Józef Chełmoński Altweibersommer 1875 (Nationalmuseum in Warschau)

Zu den „polnischen Münchnern“ zählt auch Józef Chełmoński, der die Landschaftsklasse von Hermann Anschütz belegte. Chełmońskis Gemälde „Altweibersommer“ von 1875 zeigt eine ukrainische Schäferin bei der Rast, während ihr schwarzer Hund Wache hält. Fröhlich betrachtet sie einen Flugfaden, der sich von dem gelben Stoff unter ihrem Kopf abhebt. Wegen seines „bäuerlichen“ Charakters war das Werk in der kommunistischen Volksrepublik besonders populär. 

Die „Stillen Rebellen“ schwanken zwischen zwei Polen: der Hinwendung zu heimischen, besonders urwüchsigen Landschaften wie der Tatra und zur Volksfrömmigkeit als spirituellen Kraftquellen sowie internationalen Einflüssen wie dem Pariser Japonismus oder der Décadence. Als besonders produktiv und vielseitig erweist sich Jacek Malczewski: Während sein Triptychon mit Jesus und zwei Landsleuten in sibirischer Verbannung für westliche Augen dem religiösen Kitsch gefährlich nahe kommt, überzeugt „Kunst auf dem Gutshof“ von 1896 durch synästhetische Originalität: Vor einer Schar Truthähne, die sich wie Noten aufreihen, tröstet ein Faun das weinende Bauernmädchen mit seinem Flötenspiel. 

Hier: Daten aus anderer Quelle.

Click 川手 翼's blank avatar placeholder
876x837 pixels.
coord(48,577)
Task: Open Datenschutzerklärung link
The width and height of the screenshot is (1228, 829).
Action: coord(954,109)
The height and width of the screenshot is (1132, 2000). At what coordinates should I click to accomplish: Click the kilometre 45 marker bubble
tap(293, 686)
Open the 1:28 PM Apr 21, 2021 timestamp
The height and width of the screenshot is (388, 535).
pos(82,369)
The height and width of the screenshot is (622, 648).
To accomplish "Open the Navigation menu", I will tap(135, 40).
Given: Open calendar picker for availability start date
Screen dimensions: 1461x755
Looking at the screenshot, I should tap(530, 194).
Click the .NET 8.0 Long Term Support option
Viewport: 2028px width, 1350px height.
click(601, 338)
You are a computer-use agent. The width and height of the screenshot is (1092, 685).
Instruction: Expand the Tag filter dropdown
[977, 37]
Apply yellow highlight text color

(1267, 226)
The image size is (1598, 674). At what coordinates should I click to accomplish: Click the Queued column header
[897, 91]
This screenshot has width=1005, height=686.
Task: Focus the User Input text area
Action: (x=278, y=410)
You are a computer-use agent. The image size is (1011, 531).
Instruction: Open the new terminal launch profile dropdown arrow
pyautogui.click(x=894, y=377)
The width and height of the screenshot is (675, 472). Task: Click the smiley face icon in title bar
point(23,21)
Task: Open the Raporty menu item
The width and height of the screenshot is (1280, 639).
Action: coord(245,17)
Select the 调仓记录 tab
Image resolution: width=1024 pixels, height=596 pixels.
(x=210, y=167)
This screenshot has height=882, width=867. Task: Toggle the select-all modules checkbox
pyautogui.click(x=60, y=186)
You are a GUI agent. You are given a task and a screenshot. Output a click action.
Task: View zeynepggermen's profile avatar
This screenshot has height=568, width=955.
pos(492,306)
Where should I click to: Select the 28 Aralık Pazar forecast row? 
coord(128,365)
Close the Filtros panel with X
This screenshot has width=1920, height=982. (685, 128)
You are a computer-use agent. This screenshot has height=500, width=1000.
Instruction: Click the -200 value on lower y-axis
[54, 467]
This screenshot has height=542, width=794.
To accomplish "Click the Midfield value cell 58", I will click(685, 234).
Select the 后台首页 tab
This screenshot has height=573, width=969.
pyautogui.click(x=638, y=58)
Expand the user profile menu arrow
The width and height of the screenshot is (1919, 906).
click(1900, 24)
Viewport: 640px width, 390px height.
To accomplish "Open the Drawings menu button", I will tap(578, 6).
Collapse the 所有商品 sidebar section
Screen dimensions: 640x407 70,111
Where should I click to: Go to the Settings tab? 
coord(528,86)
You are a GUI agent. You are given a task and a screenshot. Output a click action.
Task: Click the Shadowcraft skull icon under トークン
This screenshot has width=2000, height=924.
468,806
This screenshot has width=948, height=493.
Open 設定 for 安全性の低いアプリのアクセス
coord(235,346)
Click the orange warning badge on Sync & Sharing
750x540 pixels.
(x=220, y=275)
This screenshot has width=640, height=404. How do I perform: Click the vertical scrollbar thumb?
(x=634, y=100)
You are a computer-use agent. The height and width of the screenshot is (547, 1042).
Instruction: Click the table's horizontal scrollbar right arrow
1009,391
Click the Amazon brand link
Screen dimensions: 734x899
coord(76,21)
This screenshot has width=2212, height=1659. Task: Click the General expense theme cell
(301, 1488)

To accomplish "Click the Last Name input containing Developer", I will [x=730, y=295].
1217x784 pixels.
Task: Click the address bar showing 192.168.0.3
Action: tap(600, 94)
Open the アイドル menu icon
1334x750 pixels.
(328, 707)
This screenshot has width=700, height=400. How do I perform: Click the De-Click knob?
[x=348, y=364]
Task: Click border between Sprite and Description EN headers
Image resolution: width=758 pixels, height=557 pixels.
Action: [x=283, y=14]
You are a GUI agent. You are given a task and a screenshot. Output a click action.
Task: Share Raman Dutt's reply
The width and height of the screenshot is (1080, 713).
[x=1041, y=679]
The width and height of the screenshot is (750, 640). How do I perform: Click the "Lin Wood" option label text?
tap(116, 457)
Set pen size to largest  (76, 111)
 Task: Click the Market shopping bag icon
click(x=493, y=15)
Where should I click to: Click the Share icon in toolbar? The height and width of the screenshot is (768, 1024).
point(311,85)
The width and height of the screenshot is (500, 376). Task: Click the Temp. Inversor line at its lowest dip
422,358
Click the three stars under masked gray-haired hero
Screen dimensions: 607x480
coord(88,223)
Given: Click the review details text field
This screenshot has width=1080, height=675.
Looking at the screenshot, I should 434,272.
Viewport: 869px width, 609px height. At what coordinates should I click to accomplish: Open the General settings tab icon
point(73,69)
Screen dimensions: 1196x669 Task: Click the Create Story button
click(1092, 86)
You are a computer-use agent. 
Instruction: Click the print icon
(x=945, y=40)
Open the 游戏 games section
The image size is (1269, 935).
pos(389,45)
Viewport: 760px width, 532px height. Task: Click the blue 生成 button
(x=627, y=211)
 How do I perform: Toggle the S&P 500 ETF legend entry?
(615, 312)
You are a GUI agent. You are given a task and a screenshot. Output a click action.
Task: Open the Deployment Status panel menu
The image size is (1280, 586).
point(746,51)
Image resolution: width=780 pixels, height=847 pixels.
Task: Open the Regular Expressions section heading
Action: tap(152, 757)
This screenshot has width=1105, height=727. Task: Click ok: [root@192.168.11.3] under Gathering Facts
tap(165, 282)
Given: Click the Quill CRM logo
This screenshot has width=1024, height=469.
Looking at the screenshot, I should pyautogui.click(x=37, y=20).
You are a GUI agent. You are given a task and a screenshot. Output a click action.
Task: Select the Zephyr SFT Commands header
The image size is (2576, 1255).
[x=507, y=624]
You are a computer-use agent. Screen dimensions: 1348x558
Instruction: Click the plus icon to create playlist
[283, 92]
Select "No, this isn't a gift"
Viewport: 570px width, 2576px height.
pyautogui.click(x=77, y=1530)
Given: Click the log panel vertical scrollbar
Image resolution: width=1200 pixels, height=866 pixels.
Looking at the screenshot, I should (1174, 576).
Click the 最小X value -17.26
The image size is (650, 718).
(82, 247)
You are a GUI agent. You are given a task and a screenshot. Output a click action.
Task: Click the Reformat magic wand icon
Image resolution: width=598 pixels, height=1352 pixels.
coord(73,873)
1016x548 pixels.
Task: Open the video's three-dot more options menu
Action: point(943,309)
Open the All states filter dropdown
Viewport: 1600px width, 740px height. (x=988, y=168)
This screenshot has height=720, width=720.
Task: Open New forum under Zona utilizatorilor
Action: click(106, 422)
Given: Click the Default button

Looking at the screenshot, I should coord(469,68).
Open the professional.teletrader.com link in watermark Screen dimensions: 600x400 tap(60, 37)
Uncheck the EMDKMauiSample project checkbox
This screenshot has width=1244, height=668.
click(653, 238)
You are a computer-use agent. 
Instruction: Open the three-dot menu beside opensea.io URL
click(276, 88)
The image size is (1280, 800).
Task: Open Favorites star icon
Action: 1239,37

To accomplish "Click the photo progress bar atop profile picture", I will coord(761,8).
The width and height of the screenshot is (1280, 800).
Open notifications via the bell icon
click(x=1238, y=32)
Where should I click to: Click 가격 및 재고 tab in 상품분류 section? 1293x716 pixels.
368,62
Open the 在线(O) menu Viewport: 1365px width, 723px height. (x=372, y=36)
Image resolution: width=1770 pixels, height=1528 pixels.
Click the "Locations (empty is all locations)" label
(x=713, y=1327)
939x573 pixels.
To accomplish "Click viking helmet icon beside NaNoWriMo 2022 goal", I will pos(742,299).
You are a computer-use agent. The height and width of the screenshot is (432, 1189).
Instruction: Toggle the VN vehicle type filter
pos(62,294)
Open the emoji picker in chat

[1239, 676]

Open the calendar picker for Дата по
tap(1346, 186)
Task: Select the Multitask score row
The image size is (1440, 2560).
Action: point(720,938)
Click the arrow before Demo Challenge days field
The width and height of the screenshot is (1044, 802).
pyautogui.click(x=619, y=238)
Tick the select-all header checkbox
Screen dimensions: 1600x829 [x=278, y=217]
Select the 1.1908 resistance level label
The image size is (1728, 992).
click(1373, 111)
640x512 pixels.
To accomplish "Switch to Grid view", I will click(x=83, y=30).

Władysław Jarocki Helenka aus Poronin 1913 Nationalmuseum in Warschau

Eine Münchner Besonderheit war die „Stimmungslandschaft“, die von Symbolisten wie Arnold Böcklin und Franz von Stuck beeinflusst war. So schuf Julian Fałat imposante Schneepanoramen. Von  Ferdynand Ruszczyc sind eine beneidenswert freischwebende Wolke oder symbolistisch gedrungene „Alte Apfelbäume“ in düsteren Farben zu sehen. Die zahlreichen Porträts der schlafenden Herbst- und Winternatur standen für das seiner Befreiung harrende „Volk ohne Staat“. Mit der modernistischen Bewegung „Junges Polen“ (Młoda Polska) taute ab 1890 das Eis und es zogen übermütige Frühjahrsmotive in die Kunst ein: spielende Kinder, ekstatische Frauen, Faune, ein Ritter inmitten von Blumen. Was mit dem ernsten Narren Stańczyk beginnt, endet mit der fröhlich in die Lüfte aufsteigenden Polonia als Allegorie der souveränen Nation.

HypoKunsthalle München, bis 7. August (www.kunsthalle-muenchen.de).